As you can see, we specify a type of the pool, its source name, such as seen in zpool list output and a name for it in libvirt. We also need to start it using the pool-start command.

Managing volumes

Let's create a couple of volumes in our new pool.

virsh # vol-create-as --pool zfsfilepool --name vol1 --capacity 1G
Vol vol1 created

virsh # vol-create-as --pool zfsfilepool --name vol2 --capacity 700M
Vol vol2 created

virsh # vol-list zfsfilepool
 Name                 Path                                    
------------------------------------------------------------------------------
 vol1                 /dev/zvol/filepool/vol1                 
 vol2                 /dev/zvol/filepool/vol2                 

virsh #

Dropping a volume is also easy:

virsh # vol-delete --pool zfsfilepool vol2
Vol vol2 deleted

Uploading and downloading data

Let's upload an image to our new volume:

virsh # vol-upload --pool zfsfilepool --vol vol1 --file /home/novel/FreeBSD-10.0-RELEASE-amd64-memstick.img 

... and download

virsh # vol-download --pool zfsfilepool --vol vol1 --file /home/novel/zfsfilepool_vol1.img

Note: if you would check e.g. md5 sum of the downloaded files, the result would be different as downloaded file will be of the same size as a volume. However, if you trim zeros, it'll be the same.

- [Given data]:
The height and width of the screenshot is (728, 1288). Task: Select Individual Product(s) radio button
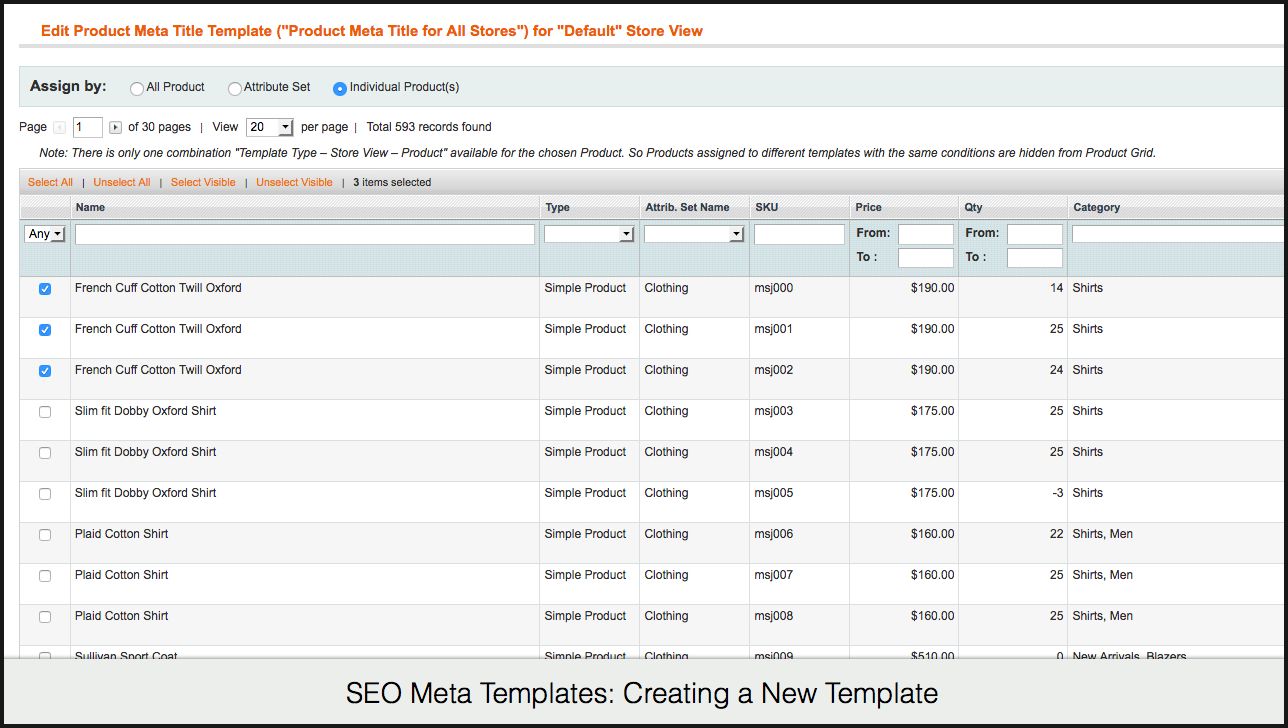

- [Task requirements]:
A. In the libvirt ZFS volume text above, why would the md5 sum of a downloaded file be different?
B. Write out the libvirt ZFS volume text from "Note: if you" up to and including "be the same.".
C. Carry on the libvirt ZFS volume text from the point where it stops.

- [Written responses]:
A. The downloaded file is the same size as the volume.

B.
Note: if you would check e.g. md5 sum of the downloaded files, the result would be different as downloaded file will be of the same size as a volume. However, if you trim zeros, it'll be the same.

C.
$ md5 FreeBSD-10.0-RELEASE-amd64-memstick.img zfsfilepool_vol1.img 
MD5 (FreeBSD-10.0-RELEASE-amd64-memstick.img) = e8e7cbd41b80457957bd7981452ecf5c
MD5 (zfsfilepool_vol1.img) = a77c3b434b01a57ec091826f81ebbb97
$ truncate -r FreeBSD-10.0-RELEASE-amd64-memstick.img zfsfilepool_vol1.img
$  md5 FreeBSD-10.0-RELEASE-amd64-memstick.img zfsfilepool_vol1.img             
MD5 (FreeBSD-10.0-RELEASE-amd64-memstick.img) = e8e7cbd41b80457957bd7981452ecf5c
MD5 (zfsfilepool_vol1.img) = e8e7cbd41b80457957bd7981452ecf5c
$

Booting a VM from volume

Finally got to the most important part. In use a volume as disk device for VM 'devices' section of the domain XML should be updated with something like this:

    <disk type='volume' device='disk'>
      <source pool='zfsfilepool' volume='vol1'/>
      <target dev='vdb' bus='virtio'/>
    </disk>

Few notes

Note #1: this code is just a few weeks old, so quite likely there are some rough edges. Feel free to report problems to novel%freebsd.org if you spot any problems.

Note #2: this code is FreeBSD-only for now. However, it should not be hard to make it work on Linux with zfsonlinux.org. Its developers were kind enough to add some useful missing flags in some of the CLI tools. However, these changes are not available in any released version so far. There are some more minor differences between zfs on Linux and FreeBSD, but that should not be hard to address. I was planning to get to it as soon as a new version of zfs on linux with the necessary flags is available. However, if you are interested in that and ready to help with testing -- feel free to poke me so it could be done sooner.


Sunday, March 30, 2014

Using Jenkins libvirt-slave-plugin with bhyve

I've played with libvirt-slave-plugin today to make it work with libvirt/bhyve and decided to document my steps in case it would be useful for somebody.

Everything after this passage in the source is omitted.